**WORK TO COMPLETE**.
1. In the passage on Bradshaw's energy governance argument, where does Bradshaw say a governance void exists?
2. Carry on the passage on Bradshaw's energy governance argument from where it stops.

* Start EXTRACT *

Bradshaw’s central contention is that there is ‘a governance void at the interface between energy security, globalisation, and climate change’ (p. 191). The global energy governance structure is focused on securing fossil fuel supply (in the relative absence of affordable substitutes), in which the interests of energy exporters and importers collide. Climate-change governance structures seem incapable of delivering a binding agreement on greenhouse gas emission reductions due to deeply embedded conflicting interests between the developed and developing economies. Finally, the globalisation governance structure aims to maximise international trade and so drives energy insecurity and increased emissions. Hence the glaring need for a more integrated approach to addressing the dilemmas contained in each of these dimensions.

* End EXTRACT *
* Start SOURCE DATA *

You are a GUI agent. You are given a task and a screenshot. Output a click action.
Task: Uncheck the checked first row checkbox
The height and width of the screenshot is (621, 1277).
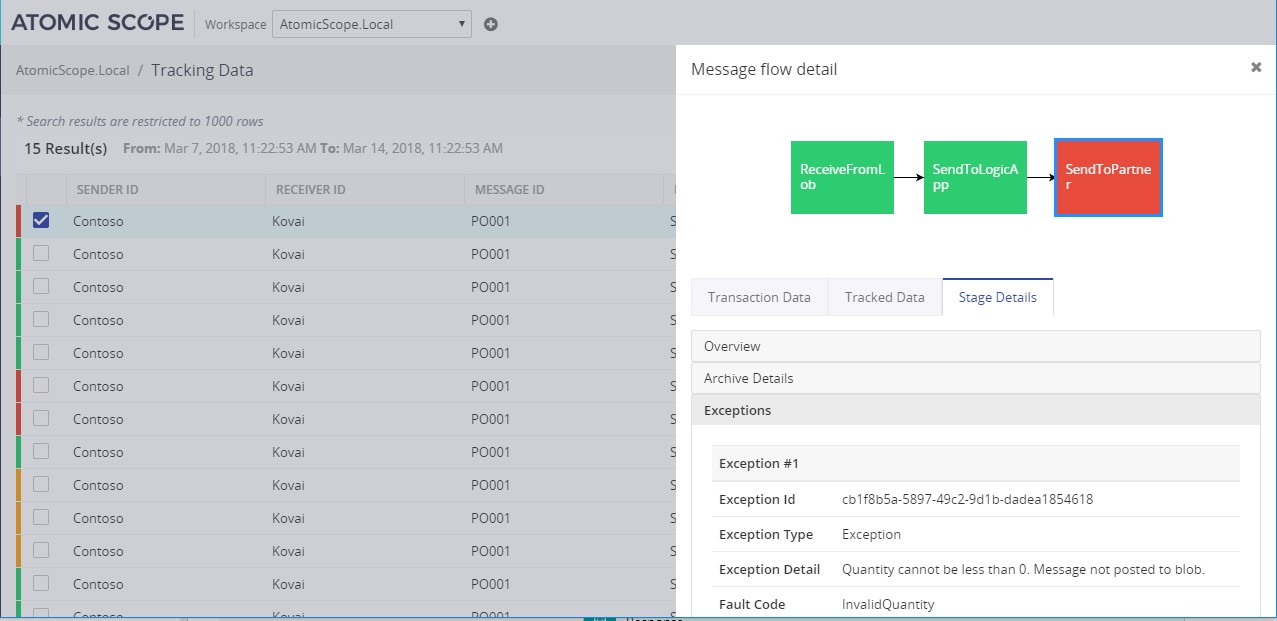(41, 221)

* End SOURCE DATA *

**THE RESPONSES**.
1. At the interface between energy security, globalisation, and climate change.

2.
Global Energy Dilemmas was a five-year project. Bradshaw adopts a geographical framework to bridge the three relatively isolated literatures of globalisation, climate change and energy security, which ‘maps out how the global energy dilemma varies across the major regions of the world, but which also seeks to explain how that geography complicates the interaction between energy security and climate change’ (p. x).

The introductory chapter outlines some key data and concepts. It also highlights the complexities inherent in energy issues. For instance, the concept of energy intensity – the ratio of energy consumption to GDP – is useful for analytic purposes but probably underestimates true energy consumption in the developing world as it does not account for biomass consumption. A key concept in the book is the Kaya Identity, an elegant means of explaining the interrelationships between carbon intensity, energy intensity, GDP per capita and population size, the product of which is CO2 emissions.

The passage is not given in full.